Current estimates from the Committee for a Responsible Federal Budget indicate that, when combined, these committees have produced net deficit reduction of about $213 billion. While significant, that total falls about $1.5 trillion short of the target of offsetting the cost of the tax cuts by $1.7 trillion. Where will the rest of the debt reduction come from?
The largest debt reduction component in the House reconciliation instructions is an $880 billion, 10-year spending reduction assigned to the Energy & Commerce committee. This is the committee with jurisdiction over the Medicaid program, which is the only program the committee oversees that is large enough to absorb cuts of this magnitude. Energy & Commerce also has jurisdiction over portions of Medicare, which has been excluded from proposed reconciliation cuts so far. There is considerable disagreement among Republicans about the size and structure of potential Medicaid cuts. The House leadership is looking at the week of May 12 for the Energy and Commerce committee to finalize the Medicaid proposals, though that timeline could get pushed back further.
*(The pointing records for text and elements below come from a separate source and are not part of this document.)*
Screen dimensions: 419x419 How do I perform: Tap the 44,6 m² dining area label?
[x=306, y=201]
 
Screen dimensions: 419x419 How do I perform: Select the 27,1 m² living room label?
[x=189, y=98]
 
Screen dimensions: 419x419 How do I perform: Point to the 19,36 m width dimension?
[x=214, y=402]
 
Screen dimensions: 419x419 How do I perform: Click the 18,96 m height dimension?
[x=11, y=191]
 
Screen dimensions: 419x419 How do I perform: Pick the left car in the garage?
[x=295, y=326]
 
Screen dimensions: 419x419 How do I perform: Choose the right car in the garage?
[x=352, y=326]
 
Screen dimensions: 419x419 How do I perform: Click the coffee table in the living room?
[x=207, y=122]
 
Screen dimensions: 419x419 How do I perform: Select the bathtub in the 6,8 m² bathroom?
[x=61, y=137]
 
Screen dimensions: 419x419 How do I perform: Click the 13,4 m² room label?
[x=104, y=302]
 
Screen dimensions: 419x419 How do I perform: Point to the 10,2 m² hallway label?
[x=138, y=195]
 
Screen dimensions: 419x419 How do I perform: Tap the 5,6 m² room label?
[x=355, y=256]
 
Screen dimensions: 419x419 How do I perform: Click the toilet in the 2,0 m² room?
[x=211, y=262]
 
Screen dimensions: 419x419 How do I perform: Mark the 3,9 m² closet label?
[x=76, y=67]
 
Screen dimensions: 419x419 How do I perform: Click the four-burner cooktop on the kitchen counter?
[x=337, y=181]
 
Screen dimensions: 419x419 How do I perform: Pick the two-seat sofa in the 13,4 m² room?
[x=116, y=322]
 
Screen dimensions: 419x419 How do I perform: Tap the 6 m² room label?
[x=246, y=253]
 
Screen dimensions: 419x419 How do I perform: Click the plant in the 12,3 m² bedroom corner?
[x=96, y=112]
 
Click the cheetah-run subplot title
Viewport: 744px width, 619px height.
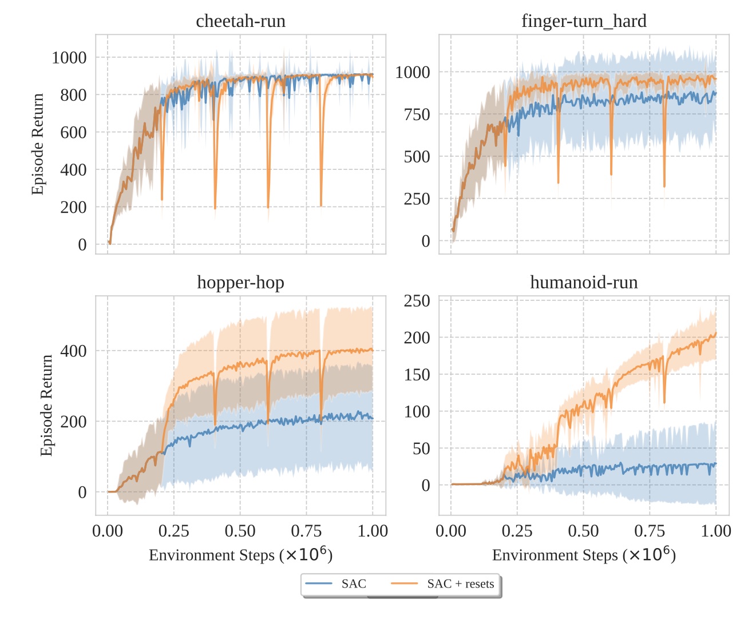coord(240,21)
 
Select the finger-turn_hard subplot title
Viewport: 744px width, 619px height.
coord(584,21)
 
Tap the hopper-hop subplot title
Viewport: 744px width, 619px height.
coord(240,283)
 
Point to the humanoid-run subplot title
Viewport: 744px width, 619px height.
coord(584,283)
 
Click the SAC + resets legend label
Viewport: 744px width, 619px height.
coord(460,584)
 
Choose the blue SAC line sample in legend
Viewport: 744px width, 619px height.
coord(319,584)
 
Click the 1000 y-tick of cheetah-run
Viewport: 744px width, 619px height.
coord(69,58)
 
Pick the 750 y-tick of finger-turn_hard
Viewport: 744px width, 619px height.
coord(417,114)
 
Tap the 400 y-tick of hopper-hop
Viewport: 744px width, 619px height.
coord(74,351)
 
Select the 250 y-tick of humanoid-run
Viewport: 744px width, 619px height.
coord(417,301)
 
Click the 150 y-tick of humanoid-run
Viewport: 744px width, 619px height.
coord(417,375)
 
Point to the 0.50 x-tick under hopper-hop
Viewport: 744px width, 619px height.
coord(240,531)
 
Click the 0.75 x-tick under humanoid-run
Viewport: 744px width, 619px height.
coord(650,531)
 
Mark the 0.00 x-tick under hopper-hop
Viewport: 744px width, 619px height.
coord(108,531)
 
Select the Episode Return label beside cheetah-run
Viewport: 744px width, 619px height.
coord(38,144)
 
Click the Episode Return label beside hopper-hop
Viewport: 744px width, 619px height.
coord(46,405)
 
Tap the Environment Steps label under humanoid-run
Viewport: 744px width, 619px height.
coord(584,555)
House leadership also wants the Agriculture committee to lock in its $230 billion in budget reductions by May 12, which could largely come from the Supplemental Nutrition Assistance Program (SNAP – also known as food stamps). In sum, the details of over $1.1 trillion of the budget reductions called for in the House reconciliation instructions are scheduled to be identified over the next two weeks with the focus on two politically popular pillars of the social safety net – Medicaid and food stamps.
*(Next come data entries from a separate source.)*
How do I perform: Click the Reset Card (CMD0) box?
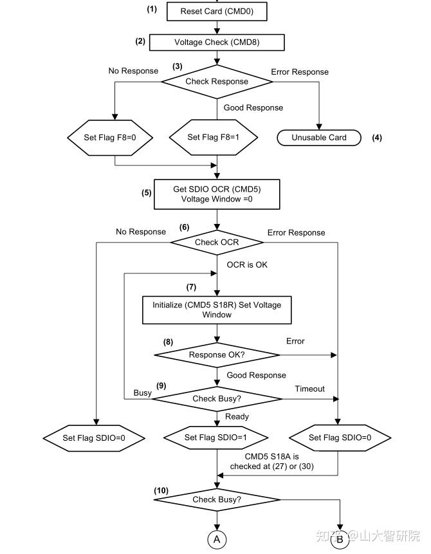pos(217,12)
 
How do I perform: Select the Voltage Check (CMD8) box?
pos(217,42)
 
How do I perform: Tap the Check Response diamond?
pos(217,82)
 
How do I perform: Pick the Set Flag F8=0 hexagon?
pos(110,138)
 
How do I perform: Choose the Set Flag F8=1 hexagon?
pos(214,137)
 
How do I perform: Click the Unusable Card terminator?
pos(319,138)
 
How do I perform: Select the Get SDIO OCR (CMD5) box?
pos(217,194)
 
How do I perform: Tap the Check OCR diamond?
pos(217,243)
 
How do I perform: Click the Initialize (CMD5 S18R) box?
pos(217,310)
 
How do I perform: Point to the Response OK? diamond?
pos(217,355)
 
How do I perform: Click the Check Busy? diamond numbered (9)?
pos(217,399)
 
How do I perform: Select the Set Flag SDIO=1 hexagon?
pos(216,438)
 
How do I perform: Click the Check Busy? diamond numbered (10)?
pos(217,499)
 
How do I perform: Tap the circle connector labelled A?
pos(217,539)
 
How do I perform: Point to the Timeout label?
pos(310,389)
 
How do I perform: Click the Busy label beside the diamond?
pos(142,393)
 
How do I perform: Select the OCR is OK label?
pos(247,264)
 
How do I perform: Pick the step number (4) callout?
pos(377,138)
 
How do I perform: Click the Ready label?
pos(237,416)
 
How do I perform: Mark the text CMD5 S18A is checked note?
pos(272,461)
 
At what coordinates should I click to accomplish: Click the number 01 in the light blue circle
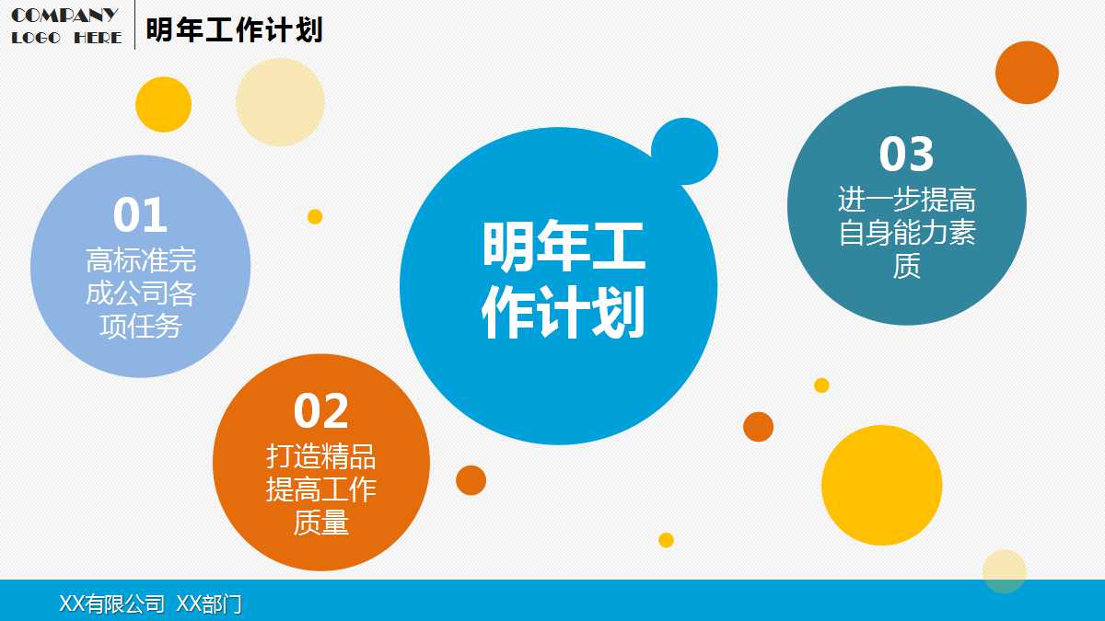[x=140, y=215]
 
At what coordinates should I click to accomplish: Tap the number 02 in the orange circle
[x=321, y=411]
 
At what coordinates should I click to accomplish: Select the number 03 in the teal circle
[x=906, y=155]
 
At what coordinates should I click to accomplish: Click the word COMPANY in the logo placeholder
[x=64, y=15]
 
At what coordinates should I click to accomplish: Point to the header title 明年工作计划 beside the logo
[x=234, y=29]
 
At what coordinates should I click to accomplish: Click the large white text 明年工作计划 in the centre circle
[x=563, y=280]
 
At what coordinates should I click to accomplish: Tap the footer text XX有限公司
[x=111, y=604]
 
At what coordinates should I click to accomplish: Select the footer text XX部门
[x=209, y=604]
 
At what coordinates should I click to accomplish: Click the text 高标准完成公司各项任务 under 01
[x=141, y=293]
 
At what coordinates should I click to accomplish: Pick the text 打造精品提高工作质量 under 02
[x=321, y=489]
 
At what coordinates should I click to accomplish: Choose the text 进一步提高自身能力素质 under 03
[x=907, y=233]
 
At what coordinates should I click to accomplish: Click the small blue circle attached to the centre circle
[x=684, y=151]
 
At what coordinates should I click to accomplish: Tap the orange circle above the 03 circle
[x=1027, y=73]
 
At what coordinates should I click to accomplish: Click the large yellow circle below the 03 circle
[x=881, y=485]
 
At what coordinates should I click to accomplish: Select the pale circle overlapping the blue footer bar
[x=1004, y=570]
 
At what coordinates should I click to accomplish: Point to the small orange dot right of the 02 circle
[x=471, y=480]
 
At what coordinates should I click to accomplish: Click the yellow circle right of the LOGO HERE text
[x=163, y=104]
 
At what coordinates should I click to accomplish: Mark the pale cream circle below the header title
[x=280, y=102]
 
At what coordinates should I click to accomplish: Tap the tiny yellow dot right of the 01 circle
[x=315, y=217]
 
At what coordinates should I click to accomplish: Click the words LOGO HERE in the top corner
[x=66, y=38]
Finally, the House Reconciliation instructions include $498 billion in unspecified cuts in order to meet the deficit increase target of $2.8 trillion. Unspecified cuts are a common budget gimmick that make budget plans appear more fiscally responsible. If these reductions are not fully identified, then the House reconciliation package will potentially increase the deficit by more than $3 trillion.
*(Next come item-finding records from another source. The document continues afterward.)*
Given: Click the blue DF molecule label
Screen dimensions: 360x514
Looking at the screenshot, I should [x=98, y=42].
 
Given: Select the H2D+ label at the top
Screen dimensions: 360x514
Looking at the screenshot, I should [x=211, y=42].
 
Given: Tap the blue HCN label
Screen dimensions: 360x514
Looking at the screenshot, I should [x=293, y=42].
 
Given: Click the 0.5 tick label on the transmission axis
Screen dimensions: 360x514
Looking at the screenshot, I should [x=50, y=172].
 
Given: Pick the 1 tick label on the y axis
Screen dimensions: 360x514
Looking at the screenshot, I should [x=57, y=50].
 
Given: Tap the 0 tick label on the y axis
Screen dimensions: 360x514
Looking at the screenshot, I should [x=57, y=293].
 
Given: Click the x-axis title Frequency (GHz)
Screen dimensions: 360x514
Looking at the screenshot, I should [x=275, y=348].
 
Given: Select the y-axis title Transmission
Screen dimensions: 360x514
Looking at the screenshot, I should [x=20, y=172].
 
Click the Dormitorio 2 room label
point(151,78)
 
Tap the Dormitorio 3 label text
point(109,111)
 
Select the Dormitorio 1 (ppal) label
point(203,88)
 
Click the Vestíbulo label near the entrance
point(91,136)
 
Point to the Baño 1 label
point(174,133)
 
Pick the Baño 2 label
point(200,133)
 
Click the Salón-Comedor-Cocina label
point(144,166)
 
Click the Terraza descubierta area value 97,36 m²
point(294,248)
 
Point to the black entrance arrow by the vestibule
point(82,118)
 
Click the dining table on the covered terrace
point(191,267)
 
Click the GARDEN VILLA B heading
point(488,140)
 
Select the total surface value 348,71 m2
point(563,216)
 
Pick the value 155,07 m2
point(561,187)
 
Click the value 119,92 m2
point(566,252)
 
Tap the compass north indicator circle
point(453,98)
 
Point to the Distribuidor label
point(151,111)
Returning to the revenue side of the budget ledger, the House Ways and Means committee is also targeting the week of May 12 to finalize the $4.5 trillion in tax cuts. The cost of the tax bill could increase, further driving up the debt, if additional provisions that have been discussed are included in the bill such as no tax on tips, no tax on overtime or reducing taxes on social security benefits.
While there is broad support among Republicans for extending most of the 2017 tax cuts, there are some provisions that are generating debate. The most contentious provision among Republicans is the extension of the $10,000 cap on the deduction of state and local taxes (commonly known as the SALT deduction). The SALT deduction cap was included in the 2017 tax cut legislation to reduce the overall cost of the bill. Removing the SALT deduction cap is a priority for Republicans from states with high state and local taxes, such as California and New York. According to the Committee for a Responsible Federal Budget, eliminating the SALT deduction cap would cost an additional $1.2 trillion over ten years.
Overall, with substantially different deficit limits for the House ($2.8 trillion) and Senate ($5.8 trillion), there are several areas of risk that could bring the cost of the House actions closer to the Senate number including: not meeting the large expenditure reduction targets for Medicaid and SNAP, failing to identify $500 billion in unspecified cuts, adding new tax reductions, and modifying the or eliminating the SALT deduction cap.